Hospitality Supply Chains: Massive footprint or a force of good?
— 13 experts shared their view
Slowly but surely, supply chains and procurement practices are taking their rightful place on hospitality's sustainability agendas. For too long, the negative environmental and socio-economic impacts linked to the industry's procurement practices have remained unnoticed, overlooked and, ultimately, accepted. Whether food and beverages (F&B), furniture, fixture and equipment (FF&E), operational supply and equipment (OS&E), utilities or services, there is room for improvement in every stage and in every area. In a highly competitive market such as the hotel industry, decision are often driven by cost efficiency. As a consequence, supply chains are often oriented towards the lowest wages and cheapest materials, especially in regards to OS&E and FF&E. What are the key objectives steering procurement practices in hotels today and tomorrow? Which measures have shown great results and how can improvements be tracked? What does a sustainable supply chain management mean to you and your organisation? And, what role do guests play in supporting sustainable procurement practices?
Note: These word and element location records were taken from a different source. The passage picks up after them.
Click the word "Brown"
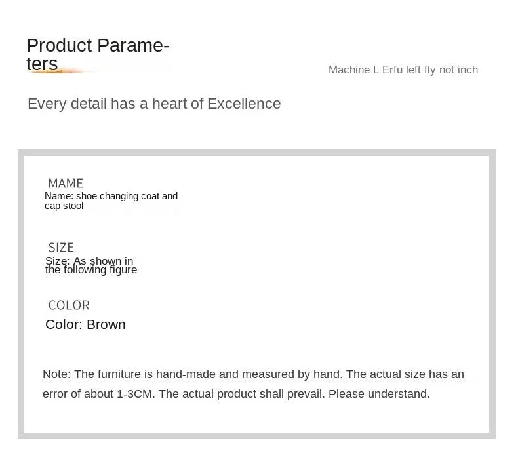This screenshot has height=464, width=518. tap(106, 324)
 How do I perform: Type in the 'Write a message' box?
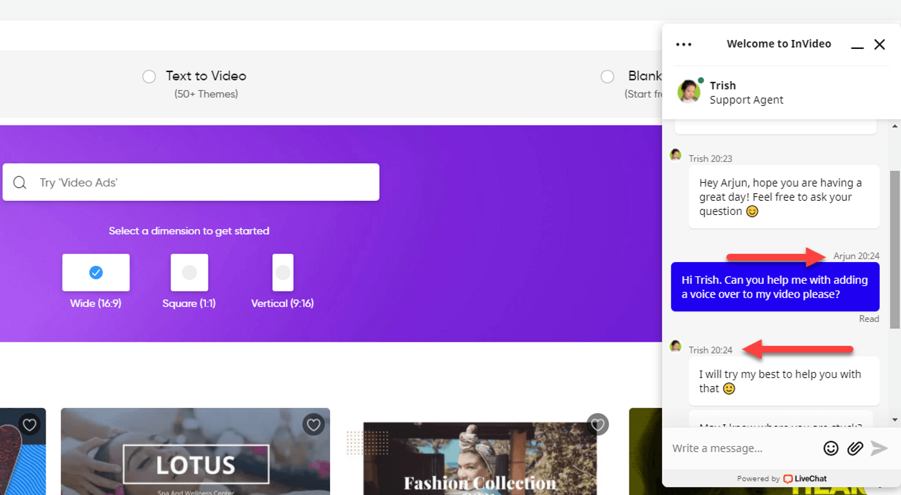pos(743,448)
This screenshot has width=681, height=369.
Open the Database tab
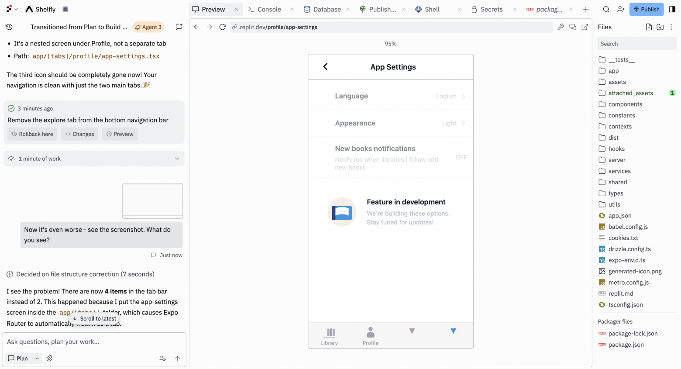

Senior Research Fellow in Sustainability at Hotelschool The Hague
Garbage in = Garbage out
Global supply chains are causing a disconnect between producer and consumer, resulting in an environmental and social disbalance. Analyzing the material flow in a hotel makes you realize that carefully assessing what materials go in is very much defining the sustainability impact of a hotel. Creating such an input – output balance is helpful to assess which products are creating a negative or positive impact. Although this is easier said than done.
Deciding what aspects need to be improved is complicated, because how to measure its impact? And what aspect of sustainability or circularity is most crucial or most valued by the company or guest? Hotels might not have access to the Life Cycle Assessment (LCA) of the product. Suppliers can be a crucial 'man in the middle' in this respect. They can help and show alternative solutions (or rethink a service). Currently the exchange between these two groups is limited, but it does have great potential. Active exchange between hotels and suppliers shows that both parties are willing to act.
If hotels have clear procurement processes and rules, sustainable decision can be better secured in the organization for instance by defining requirement on local sourcing, use of primary, secondary and tertiary packaging. Or a ban on some certain packaging!
The saying: 'Garbage in - garbage out' is also true in this context and obviously not fitting our notions on Circularity.